Mario Hayashi

Posted on May 8 • Originally published at blog.mariohayashi.com on May 4

The Factory Must Grow (Part III): Stopping the AI Agent Production Line Toyota-style

#agents #ai #architecture #softwareengineering

Welcome back. Thanks for reading this blog series. I got insightful questions and comments in the past weeks — please keep them coming. But, yes, let’s get back to business: the factory must grow.

The Factory Broke

My orchestrator reported a clean healthcheck: the PRD issue moved to Done, workers exited without errors. There was just one problem. A feature I was keen on didn’t ship. No branch, no commit, no PR. The orchestrator closed what appeared to be a successful issue even though the agent had done zilch.

Part II of this The Factory Must Grow series concluded along these lines: the right architecture helps debug tricky issues; loud failures help us learn to grow the factory. This post is about the operating discipline that goes into growing AI agent orchestration.

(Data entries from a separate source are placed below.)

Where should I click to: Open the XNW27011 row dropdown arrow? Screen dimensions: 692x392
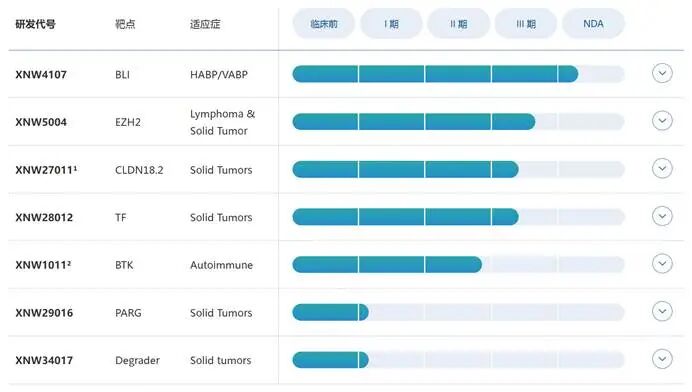coord(662,169)
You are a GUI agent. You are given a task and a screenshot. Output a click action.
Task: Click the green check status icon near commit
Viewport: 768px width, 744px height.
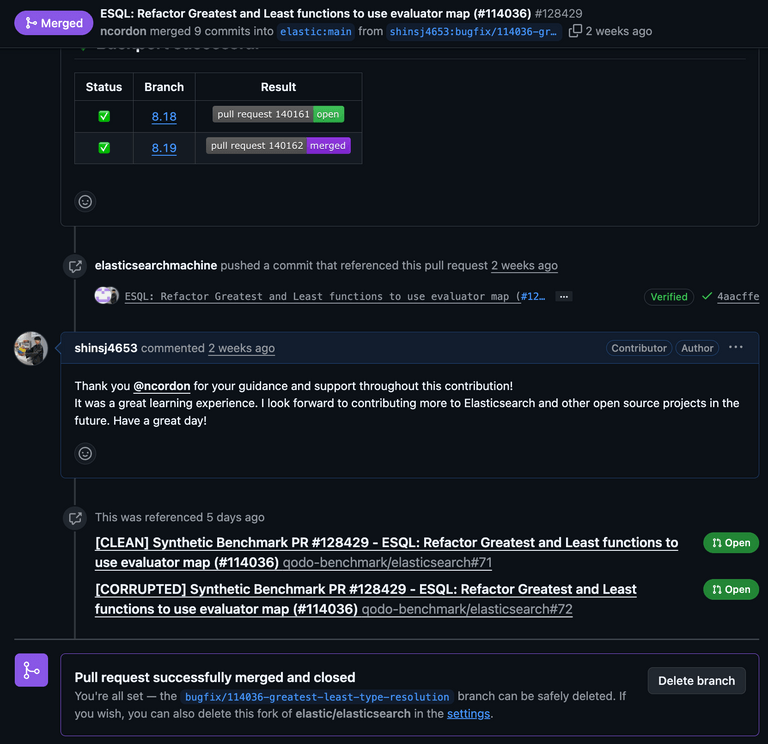(707, 297)
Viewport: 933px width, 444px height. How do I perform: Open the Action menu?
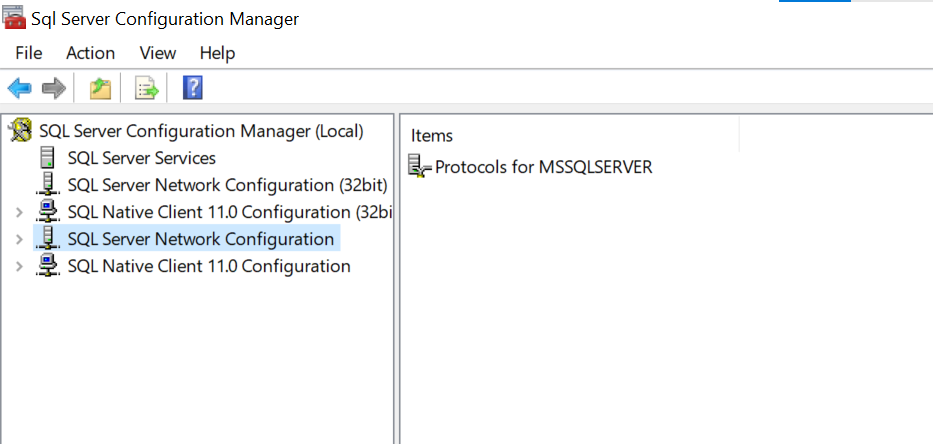(x=90, y=53)
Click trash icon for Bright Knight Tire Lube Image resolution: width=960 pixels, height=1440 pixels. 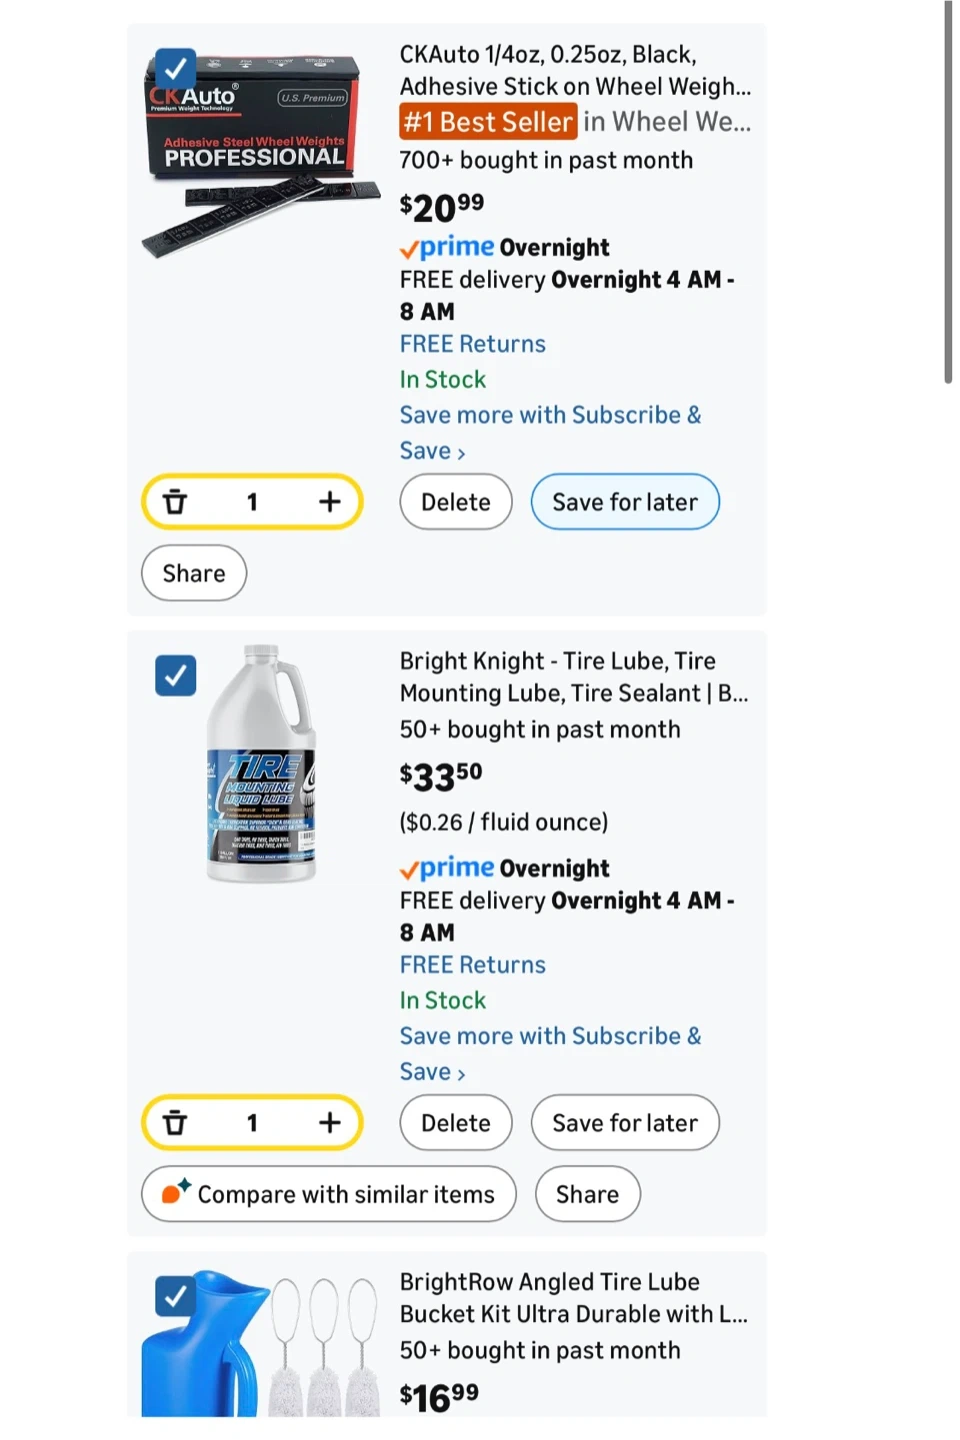175,1123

For full context on how the factory came to be, see Part I — The Factory Must Grow: I Replaced Myself with AI. Now What?, where it all started.

Over two weeks, the system silently dropped a dozen or so PRD issues and closed them as if they shipped. The stalled agents kept retrying and spun endlessly in cycles before quitting. Nothing committed.

The hardest bugs to fix are the silent ones. A crash gives you a stack trace. A silent drop gives you false confidence. In my case, the orchestrator reported success, closed the issue and moved on when it shouldn’t have. I had some choice words with Claude but it wasn’t Claude’s fault.

The fix wasn’t a plaster. It was the realisation that I needed the factory to stop completely, while I investigated the failures one by one. Dead code beats limping code. I can recover from a halted run but not as easily from corrupted state. The discipline I needed to get on top of my mounting issues came from a Japanese car maker.

Why Toyota Production System - Does It Apply To Agents?

The Toyota Production System (TPS) is the set of principles Toyota’s factories run on: quality at source, make the wrong thing impossible, anyone can stop the line, walk symptoms back to root policies and waste as a defect. Also known as jidoka, poka yoke, the andon cord, five whys, muda.

Why did I settle on TPS specifically? There are a whole bunch of DevOps principles you could apply to agent orchestration, I’m sure. But I’ve been fascinated by Taiichi Ohno’s TPS recently and thought it’d be apt to use it for my factory and agent management.

A worker corrupting the board. Or a worker deciding to call it quits and going AWOL. AI agent failures can look like any of the following:

Agents can hallucinate about their own output. An AI worker can write a long essay claiming it made a feature but writing zero lines of code.
Agents are non-deterministic. You can’t necessarily replay a run with the same input and expect the exact same output. This can be a real issue, as we may want determinism in critical decision points.
Agents looping out of control. The worst offender. A misfiring agent burning millions of tokens.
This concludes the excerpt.